Il concetto di “giusta pena” è, quindi, una emerita scemenza che, nelle mani di chi crede di poter impunemente scagliare la famosa pietra, arriva a infliggere dolore anche nelle forme più estreme della tortura o della morte. La scelta della procurata sofferenza dipende più dal desiderio di una vendetta personale o per conto terzi che dalla stessa gravità del fatto. Ad esempio, che cosa ne sappiamo della mente e dei sentimenti di quella ragazza che, essendo riuscita a nascondere ben due gravidanze al suo fidanzato e alla famiglia, è arrivata a uccidere due sue creature e seppellirle in un terreno poco distante da casa? Che cosa ne sappiamo dei successi o dei fallimenti cui è andata incontro la psichiatria cercando di curare i cittadini affetti dalla malattia della violenza? Perché la violenza è solo una malattia, per cui accade di esercitare il diritto di odiare e torturare, invece di amare e perdonare. Forse, gli psichiatri si sono occupati solo di sapere se il reo ha agito essendo o non essendo in grado di intendere e volere. L’idea che si potesse fare prevenzione non ha neppure sfiorato le loro menti. E come ci si domanda in prefazione a “Il delitto del cervello”, «l’immagine di un uomo adottata dal Diritto, quella cioè di persona libera, razionale, consapevole e padrona delle proprie azioni, viene oggi messa radicalmente in discussione dalla ricerca neuro scientifica?».
Se quello che noi tutti desideriamo è che sia fatta giustizia, dobbiamo chiederci se il carcere sia mai servito allo scopo. La punizione serve solo a nutrire il famelico mostro marino mandato da Apollo per colpire chi ha violato la Legge, con piena soddisfazione della nostra pretesa di vendetta, ma non ha mai pensato di analizzare i motivi che hanno condotto tanti nostri simili in carcere. Siamo tanto disperati da non sapere neppure immaginare luoghi in cui possa essere messa sotto controllo la malattia della violenza e continuiamo a sottoporre degli esseri umani alla tortura del carcere, privandoli del senso della loro stessa dignità personale.
Che genere di conoscenza e di giustizia ci è stata tramandata se oggi si dimostra essere totalmente priva del senso della pietà e del perdono.

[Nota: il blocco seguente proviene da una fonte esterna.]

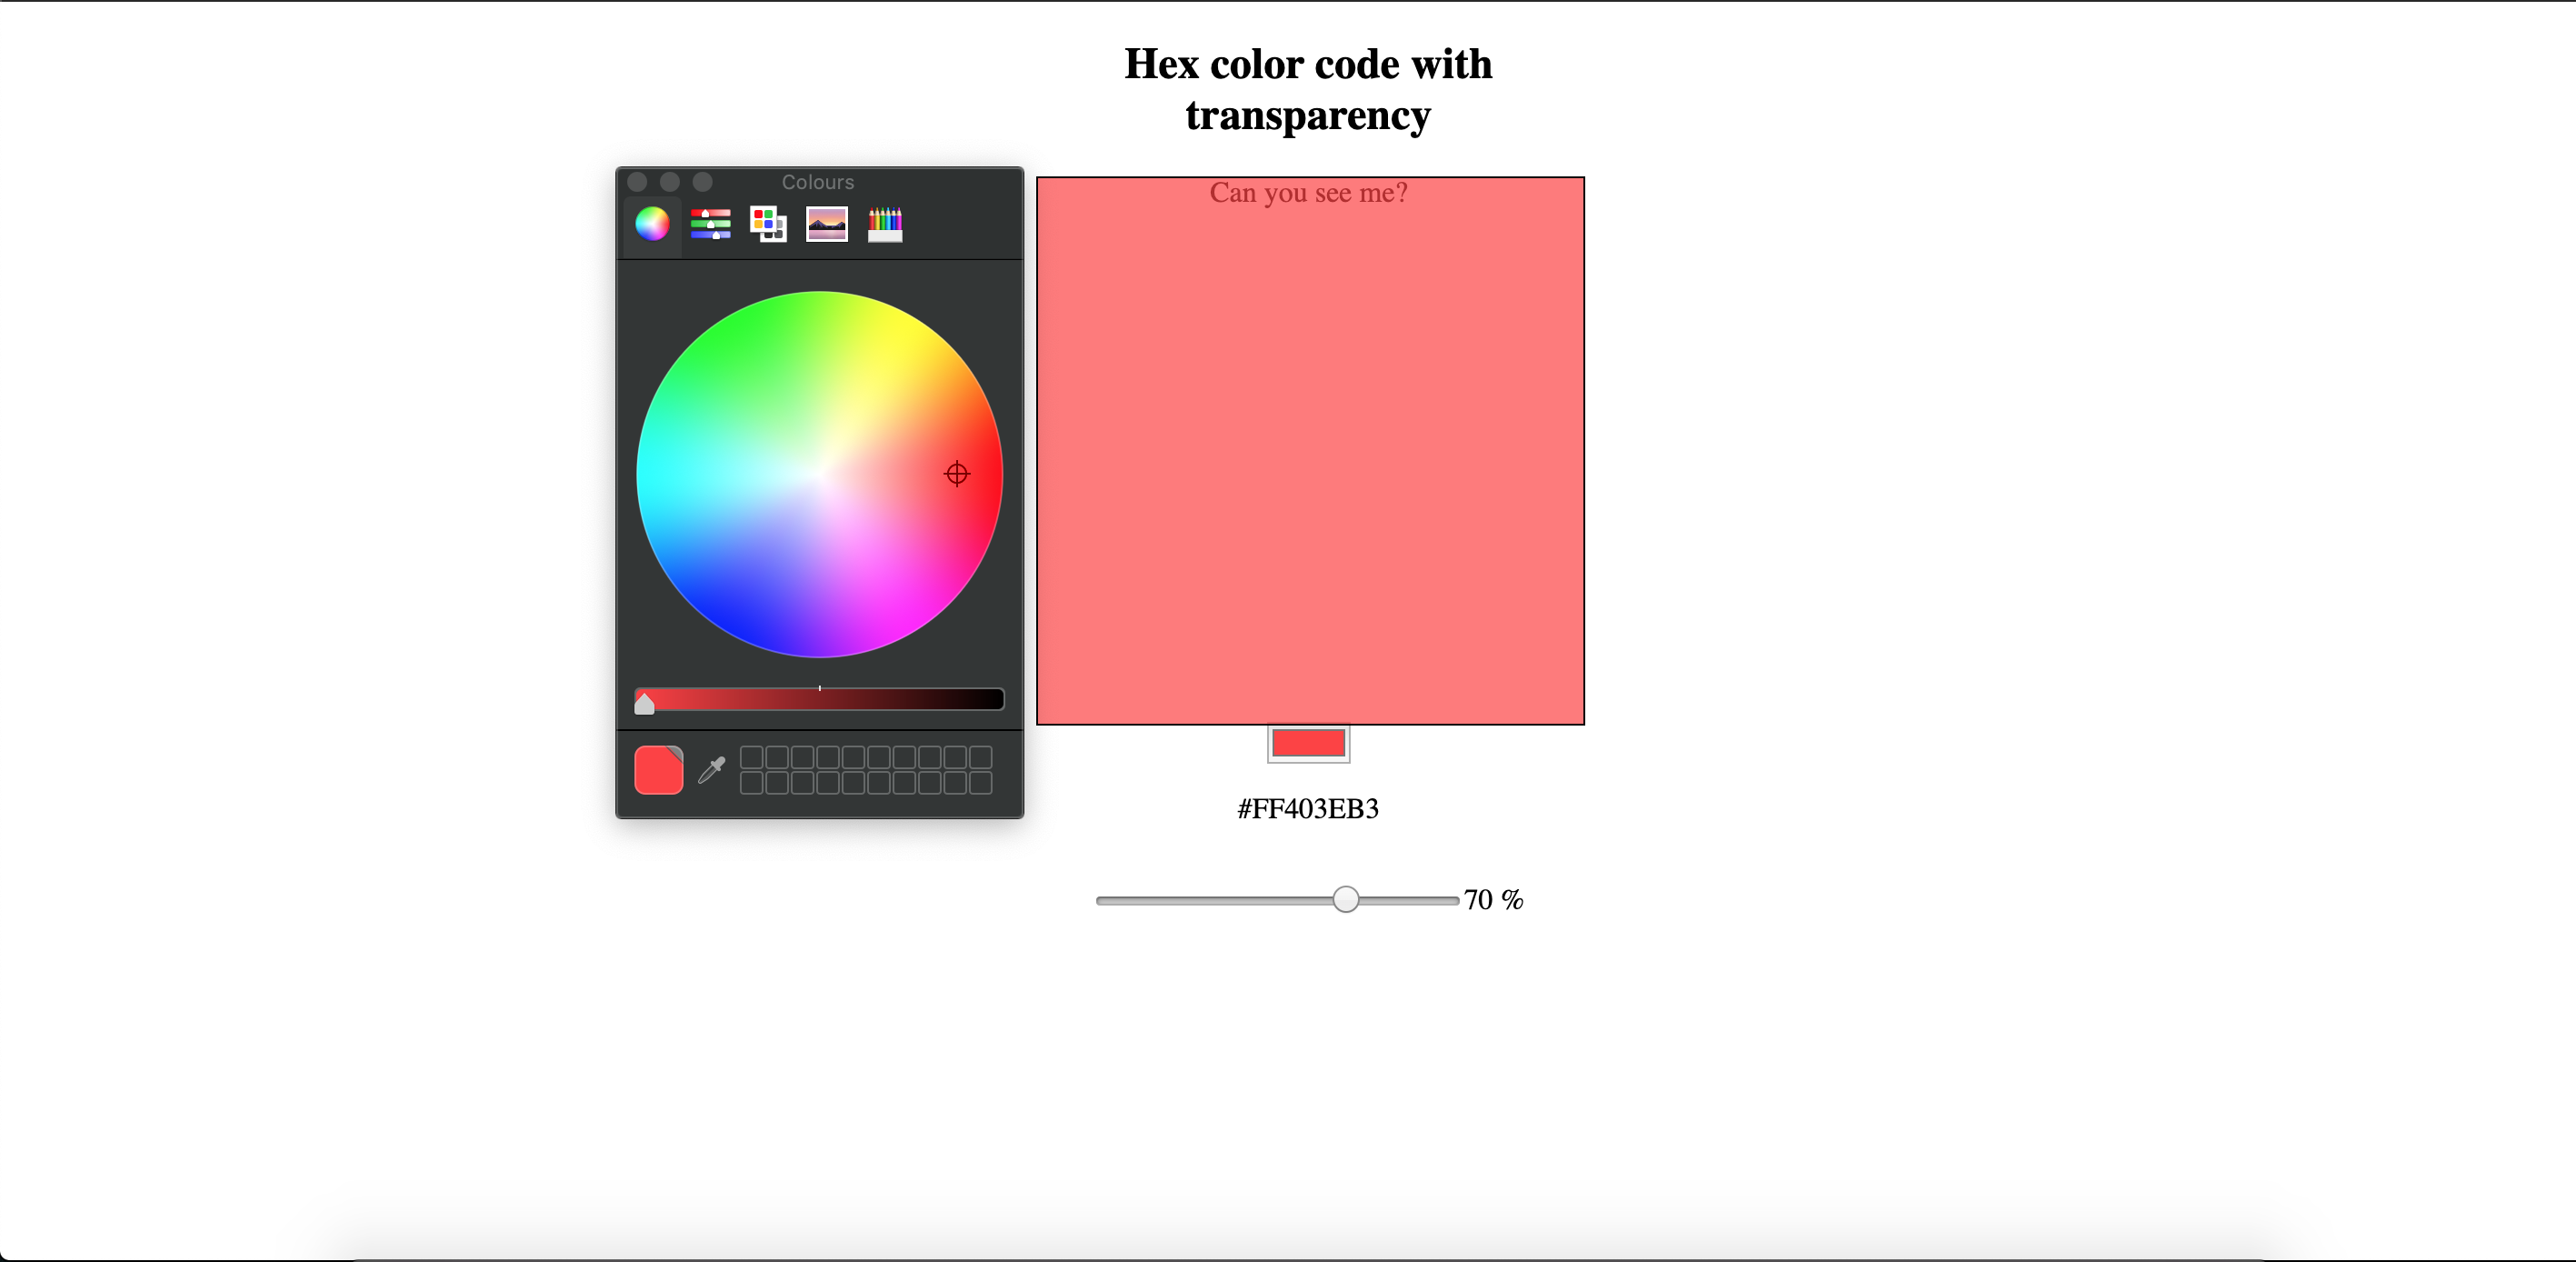
Task: Click the transparency slider thumb at 70%
Action: (x=1345, y=900)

Non ci accorgiamo che il diritto penale contemporaneo è stato scritto sulla base della antica Legge del taglione, immaginando che un ladro smetta di esercitare la professione non per essere stato aiutato a trovare un lavoro onesto, ma per paura di ciò che accade in carcere. Questo significa credere nella magia, perché la minaccia della retribuzione punitiva non ha mai dissuaso nessuno, giudici o sottoposti a giudizio.
È solo di recente che si ricomincia a parlare, solo a parlare naturalmente, di portare nelle scuole e nei luoghi di reclusione l’educazione sentimentale e la consuetudine al dialogo. Sempre più accade siano pubblicati libri nei quali il tema della Giustizia sembra essere al centro di un grande dibattito: vuol dire che si sta dibattendo troppo, senza concludere un accidente. Perfino il tema della “giustizia riparativa” sembra caduto nel dimenticatoio, perché sono sempre molto forti le voci di chi sostiene che la pena carceraria sia un “diritto” delle vittime. Erano le mie posizioni di quando ero giovane, ma poi sono state fatte a pezzi da Altiero Spinelli, il quale già nel 1949 sulla rivista “Il Ponte” scriveva: «Più penso al problema del carcere e più mi convinco che non c’è che una riforma carceraria da effettuare: l’abolizione del carcere penale».